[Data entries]

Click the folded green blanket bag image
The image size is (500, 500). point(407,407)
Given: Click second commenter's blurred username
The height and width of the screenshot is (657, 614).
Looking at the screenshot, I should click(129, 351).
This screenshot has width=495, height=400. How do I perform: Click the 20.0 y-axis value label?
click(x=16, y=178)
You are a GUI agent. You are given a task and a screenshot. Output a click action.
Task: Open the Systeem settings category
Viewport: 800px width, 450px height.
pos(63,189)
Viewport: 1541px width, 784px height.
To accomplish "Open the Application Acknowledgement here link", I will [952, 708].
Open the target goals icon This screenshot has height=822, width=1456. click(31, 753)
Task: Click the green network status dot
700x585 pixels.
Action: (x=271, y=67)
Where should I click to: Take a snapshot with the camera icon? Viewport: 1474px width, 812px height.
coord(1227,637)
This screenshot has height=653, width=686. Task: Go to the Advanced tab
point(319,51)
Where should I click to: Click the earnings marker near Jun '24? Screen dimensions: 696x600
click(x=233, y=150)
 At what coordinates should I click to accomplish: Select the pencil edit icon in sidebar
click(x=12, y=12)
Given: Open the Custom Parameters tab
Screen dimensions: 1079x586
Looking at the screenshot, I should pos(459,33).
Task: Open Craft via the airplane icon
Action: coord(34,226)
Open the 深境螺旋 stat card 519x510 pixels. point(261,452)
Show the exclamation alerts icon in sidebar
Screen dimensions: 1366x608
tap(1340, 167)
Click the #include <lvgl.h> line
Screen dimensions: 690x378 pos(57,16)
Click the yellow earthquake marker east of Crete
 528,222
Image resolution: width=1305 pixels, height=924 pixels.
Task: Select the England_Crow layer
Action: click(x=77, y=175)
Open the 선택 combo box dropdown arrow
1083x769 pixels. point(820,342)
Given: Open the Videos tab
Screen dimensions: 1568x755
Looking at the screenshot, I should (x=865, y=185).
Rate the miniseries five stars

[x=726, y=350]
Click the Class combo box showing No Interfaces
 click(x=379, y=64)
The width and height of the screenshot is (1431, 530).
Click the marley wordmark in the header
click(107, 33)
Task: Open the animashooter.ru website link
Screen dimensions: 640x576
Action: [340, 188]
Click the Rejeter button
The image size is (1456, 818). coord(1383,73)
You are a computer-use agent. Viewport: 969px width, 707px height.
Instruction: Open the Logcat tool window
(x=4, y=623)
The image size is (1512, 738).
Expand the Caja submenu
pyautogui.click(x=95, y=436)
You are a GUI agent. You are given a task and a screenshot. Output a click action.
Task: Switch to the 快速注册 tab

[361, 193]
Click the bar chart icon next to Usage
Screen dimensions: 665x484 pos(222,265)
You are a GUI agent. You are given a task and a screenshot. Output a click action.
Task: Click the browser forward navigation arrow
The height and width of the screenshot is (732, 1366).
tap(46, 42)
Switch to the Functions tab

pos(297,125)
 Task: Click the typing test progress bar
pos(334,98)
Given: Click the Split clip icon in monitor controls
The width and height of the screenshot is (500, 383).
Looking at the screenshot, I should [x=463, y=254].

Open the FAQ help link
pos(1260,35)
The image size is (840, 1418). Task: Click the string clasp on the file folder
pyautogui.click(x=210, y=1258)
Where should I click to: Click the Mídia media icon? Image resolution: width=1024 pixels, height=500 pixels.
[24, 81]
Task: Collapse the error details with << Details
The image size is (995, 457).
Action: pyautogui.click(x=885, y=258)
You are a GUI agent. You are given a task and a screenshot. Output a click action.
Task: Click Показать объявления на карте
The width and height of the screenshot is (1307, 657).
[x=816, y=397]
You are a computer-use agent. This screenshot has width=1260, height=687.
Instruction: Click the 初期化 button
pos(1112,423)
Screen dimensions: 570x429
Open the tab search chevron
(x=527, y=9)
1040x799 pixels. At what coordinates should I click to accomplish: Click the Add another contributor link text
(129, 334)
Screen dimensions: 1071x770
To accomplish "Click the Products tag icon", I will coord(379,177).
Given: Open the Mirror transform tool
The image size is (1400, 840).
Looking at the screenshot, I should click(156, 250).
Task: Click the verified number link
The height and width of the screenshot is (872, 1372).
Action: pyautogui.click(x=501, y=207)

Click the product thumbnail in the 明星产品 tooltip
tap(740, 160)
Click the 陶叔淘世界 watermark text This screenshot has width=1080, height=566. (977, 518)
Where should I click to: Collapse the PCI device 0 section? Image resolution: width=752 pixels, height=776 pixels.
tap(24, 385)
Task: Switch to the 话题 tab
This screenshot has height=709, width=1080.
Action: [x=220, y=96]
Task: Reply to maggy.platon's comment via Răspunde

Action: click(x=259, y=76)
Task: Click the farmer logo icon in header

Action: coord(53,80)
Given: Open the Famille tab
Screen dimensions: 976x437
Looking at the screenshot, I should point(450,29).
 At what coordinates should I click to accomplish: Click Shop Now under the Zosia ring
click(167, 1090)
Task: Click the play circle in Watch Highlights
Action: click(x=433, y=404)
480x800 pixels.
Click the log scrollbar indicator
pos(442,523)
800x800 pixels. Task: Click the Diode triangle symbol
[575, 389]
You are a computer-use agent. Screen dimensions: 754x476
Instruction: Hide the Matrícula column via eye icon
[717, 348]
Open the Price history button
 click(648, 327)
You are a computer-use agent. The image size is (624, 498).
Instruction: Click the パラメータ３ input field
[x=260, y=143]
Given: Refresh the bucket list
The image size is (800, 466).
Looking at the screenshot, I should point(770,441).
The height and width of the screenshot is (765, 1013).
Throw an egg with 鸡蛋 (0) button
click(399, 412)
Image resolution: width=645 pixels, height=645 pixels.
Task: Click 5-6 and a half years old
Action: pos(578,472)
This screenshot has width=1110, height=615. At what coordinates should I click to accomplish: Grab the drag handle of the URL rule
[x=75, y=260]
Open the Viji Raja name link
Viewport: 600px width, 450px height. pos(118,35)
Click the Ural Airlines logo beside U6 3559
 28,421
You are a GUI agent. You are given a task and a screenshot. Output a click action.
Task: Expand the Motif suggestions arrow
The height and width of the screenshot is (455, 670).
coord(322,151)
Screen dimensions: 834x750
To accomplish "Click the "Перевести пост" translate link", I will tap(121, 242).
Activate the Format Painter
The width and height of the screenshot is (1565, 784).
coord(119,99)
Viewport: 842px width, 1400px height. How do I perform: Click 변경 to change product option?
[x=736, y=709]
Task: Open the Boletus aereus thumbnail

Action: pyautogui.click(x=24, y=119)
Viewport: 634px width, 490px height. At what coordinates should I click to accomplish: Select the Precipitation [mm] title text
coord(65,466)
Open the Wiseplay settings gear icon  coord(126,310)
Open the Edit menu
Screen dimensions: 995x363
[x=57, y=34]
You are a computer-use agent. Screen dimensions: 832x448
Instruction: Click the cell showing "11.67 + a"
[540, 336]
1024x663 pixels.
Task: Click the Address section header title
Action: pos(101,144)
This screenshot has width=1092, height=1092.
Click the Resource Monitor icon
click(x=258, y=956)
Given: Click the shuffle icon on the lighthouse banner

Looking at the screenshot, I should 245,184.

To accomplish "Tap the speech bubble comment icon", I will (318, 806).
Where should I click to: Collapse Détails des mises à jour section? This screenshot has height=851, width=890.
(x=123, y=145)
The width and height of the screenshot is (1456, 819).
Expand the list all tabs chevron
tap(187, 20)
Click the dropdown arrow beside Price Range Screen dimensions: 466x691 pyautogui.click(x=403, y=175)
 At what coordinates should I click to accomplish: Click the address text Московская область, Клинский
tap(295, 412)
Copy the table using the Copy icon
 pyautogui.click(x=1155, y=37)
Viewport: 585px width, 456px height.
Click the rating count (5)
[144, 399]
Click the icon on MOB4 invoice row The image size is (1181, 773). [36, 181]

GIVEN INSTRUCTION ->
Present the lines of the data entries above as a numbered list, skipping any blank lines, starting at the line that contains "You are a computer-use agent. Screen dimensions: 754x476" and ending with the line that contains "Action: pos(578,472)".

ANSWER FOR THE TASK ->
1. You are a computer-use agent. Screen dimensions: 754x476
2. Instruction: Hide the Matrícula column via eye icon
3. [717, 348]
4. Open the Price history button
5.  click(648, 327)
6. You are a computer-use agent. The image size is (624, 498).
7. Instruction: Click the パラメータ３ input field
8. [x=260, y=143]
9. Given: Refresh the bucket list
10. The image size is (800, 466).
11. Looking at the screenshot, I should point(770,441).
12. The height and width of the screenshot is (765, 1013).
13. Throw an egg with 鸡蛋 (0) button
14. click(399, 412)
15. Image resolution: width=645 pixels, height=645 pixels.
16. Task: Click 5-6 and a half years old
17. Action: pos(578,472)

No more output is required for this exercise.